The sender of this letter is the American Association for the Advancement of Science (AAAS), an association whose mission is "Advance science, engineering and innovation around the world for the benefit of all people."

The United States is going through a delicate political period: the presidential elections will be held in November 2020. Meanwhile, the primaries of the Democratic Party are underway to choose who will challenge Donald Trump. The Coronavirus has entered this scenario, with the restrictions that are affecting the current electoral campaign. If the emergency does not end, the vote may also be affected.

It is enough to remember that Italy, which was one of the countries most affected by the pandemic, has already postponed both a constitutional referendum scheduled for the end of March and the regional and local elections scheduled for May.

To get around the problem of organizing the electoral process, one of the possible solutions could be online voting. But this prospect does not convince AAAS scientists at all.

In their letter they write explicitly

"Right now, Internet voting is not a safe solution to voting in the United States, nor will it be for the foreseeable future."

Reason why American scientists say no to blockchain-based voting

Scientists fear not only vote tampering, but also possible DOS attacks, malware, invasion of privacy. That's why his advice is not to favor the use of online voting, but to prefer voting by mail or early voting to ensure safety, precision and protection at a time when American voters are struggling with the pandemic. of Coronavirus.

Their doubts have not been allayed by the use of a blockchain-based voting system. They declare:

"If a blockchain architecture is used, serious questions arise about what content is stored in it, how the blockchain is decrypted for public access, and how votes are ultimately transferred to some kind of durable paper record."

His verdict is clear:

"Blockchain systems do not address the fundamental problems with internet voting."

If anything, blockchain-based voting seems to be even more feared. In fact, according to a report cited in the letter, using blockchain technology as a voting system would increase the risk of attacks by "malicious actors."

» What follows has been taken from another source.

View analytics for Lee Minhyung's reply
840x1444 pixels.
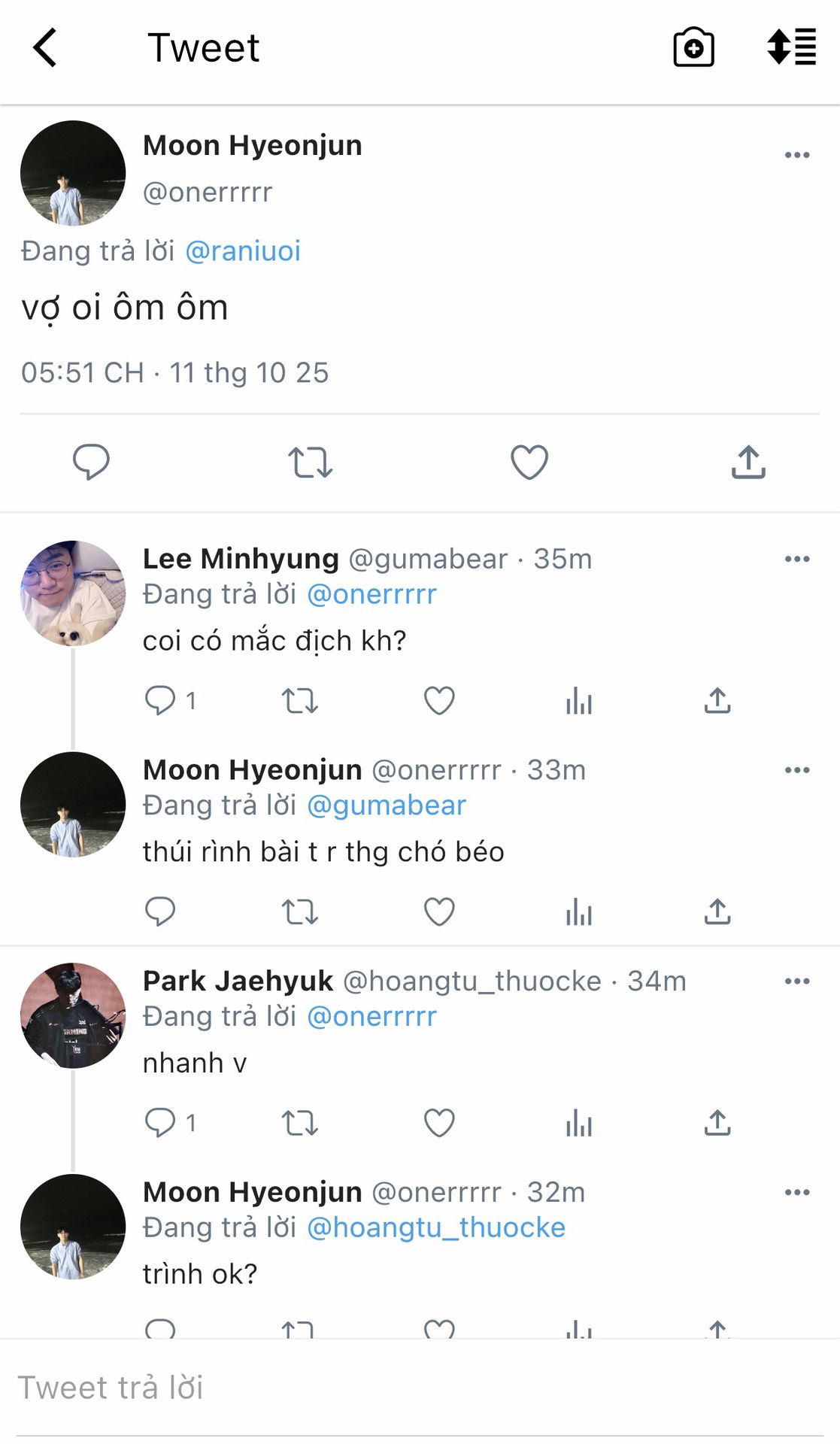(x=578, y=701)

At this point, experts analyze an application that allows voting on the blockchain, Voatz , which was already the focus of analysis at MIT (Massachusetts Institute of Technology). Experts who studied the app reportedly identified various vulnerabilities starting with the privacy breach. But not only that, the risk inherent in the application is also the one that could control the result of an election. Furthermore, no one guarantees that the vote will be kept secret and safe from attack.

The other serious problem that AAAS scientists point to when referring to the MIT report on Voatz, is that confidential data is required to register on the platform. This would expose voters to the risk of identity theft and could ultimately be a danger to national security.

Their conclusion is that elections must be guaranteed for all, despite Covid-19. That is why it is essential to use alternative methods that are not done through the Internet or applications. Not through blockchain.